This week’s announcement of further price cuts for many dairy farmers, especially those who are not aligned to supermarkets, is a heavy blow, especially when global commodity prices seem to be rising again. I will be meeting industry representatives next week to hear their concerns. In the meantime, I remain committed to persuading the industry to develop its own code of practice regarding contracts and, as the House will be aware, the Bill to introduce a groceries code adjudicator is in the other place.
I thank the Minister for that answer, but he will know that the dairy industry is in crisis. Dairy farmers in my constituency faced a 2p cut in June and face a further 2p cut in August. That is unsustainable. Is it not time that he intervened to impose a code of conduct, so that our dairy farmers get a fair price?
I fully understand the anger; it has been expressed to me by many farmers in the past few days. I am as concerned as my hon. Friend. However, as he knows, Ministers cannot and should not set prices. A compulsory code is provided for in the EU dairy package and we have said that we will consult on it. However, that would exclude a number of aspects that could be included in a voluntary code. That is why I still believe that a voluntary code is the better way forward.
A year ago, our sympathies went out to the Secretary of State, who said that she was having sleepless nights over the plight of dairy farmers—no one wants to see a Cabinet Minister with bags under her eyes at the Dispatch Box. However, Ministers have slept soundly while milk processors, one after the other, have slashed farm-gate prices to dairy farmers below the cost of production. Will the Government act urgently on the calls from Labour and the National Farmers Union to allow farmers to exit contracts when price changes are made; do more to bring farmers together in producer organisations; and either bang heads together to strengthen the voluntary code and enforce it, or consider regulation of this dysfunctional supply chain? No more sleeping on the job, please.

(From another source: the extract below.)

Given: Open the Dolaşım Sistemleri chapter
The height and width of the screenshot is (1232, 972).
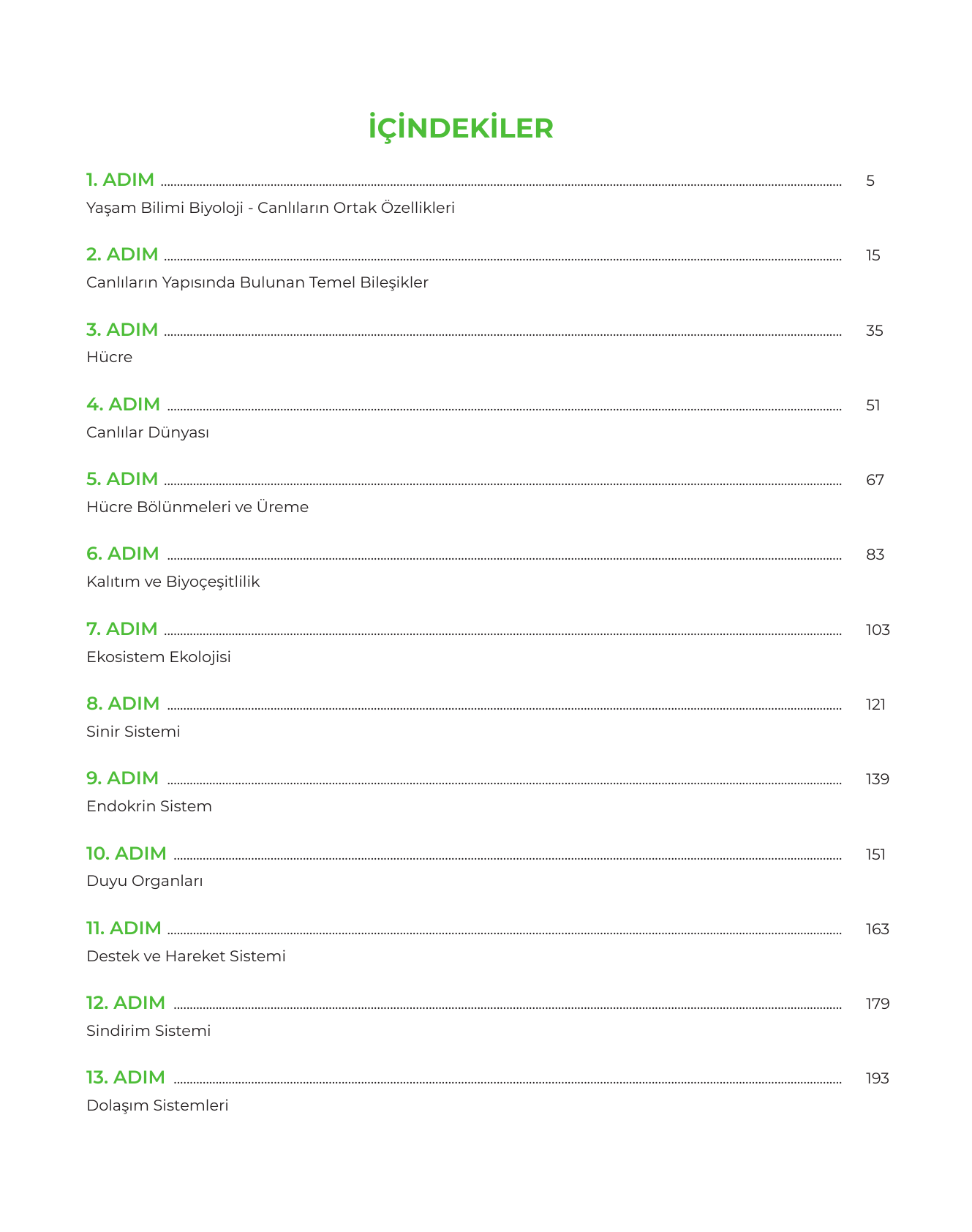Looking at the screenshot, I should click(x=157, y=1105).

I think the House will recognise synthetic anger when it sees it.
I am absolutely determined to do everything in the Government’s power to put things right. I have already explained that we want a voluntary code, on which I am more than prepared to bang heads together, and that we will consult on a compulsory code. We have also made it clear that we strongly support the idea of producer organisations, but I have to point out to the hon. Gentleman that the biggest cut announced this week was by a producer organisation.
Dairy farmers in Cumbria and across the country are being exploited appallingly by supermarkets and milk buyers of all kinds. They are now getting an average price per litre of 6p less than the cost of production. I am sure we all welcome the introduction of the groceries code adjudicator, which is real action to tackle the problem in the long term, but will the Minister take immediate action to call in the supermarkets and other buyers and tell them that the current situation is not only morally reprehensible but massively counter-productive? The low cost of milk under the Labour Government saw 50% of dairy farms close.
We have to look at the picture in the round. The reality is that most farmers on aligned supermarket contracts have not had their prices cut. The problem is with supermarkets and the other big retailers that operate in the middle ground, whose processors have continued to invest in new bottling plant and undercut each other for contracts instead of attacking growing markets both overseas and in import substitution.
The Gangmasters Licensing Authority is very important to the dairy industry, and the recent ministerial statement on the GLA has given the supermarkets grave concern. Has the Minister had any discussions with the supermarkets about that matter and the potential suspension of the supermarket protocol?
No supermarket has approached my Department with any concerns about the GLA or the changes that I announced a few weeks ago, so frankly, I think the hon. Gentleman is whistling in the wind. If supermarkets have evidence that there are problems, I am happy to listen, but I am not aware of any concerns.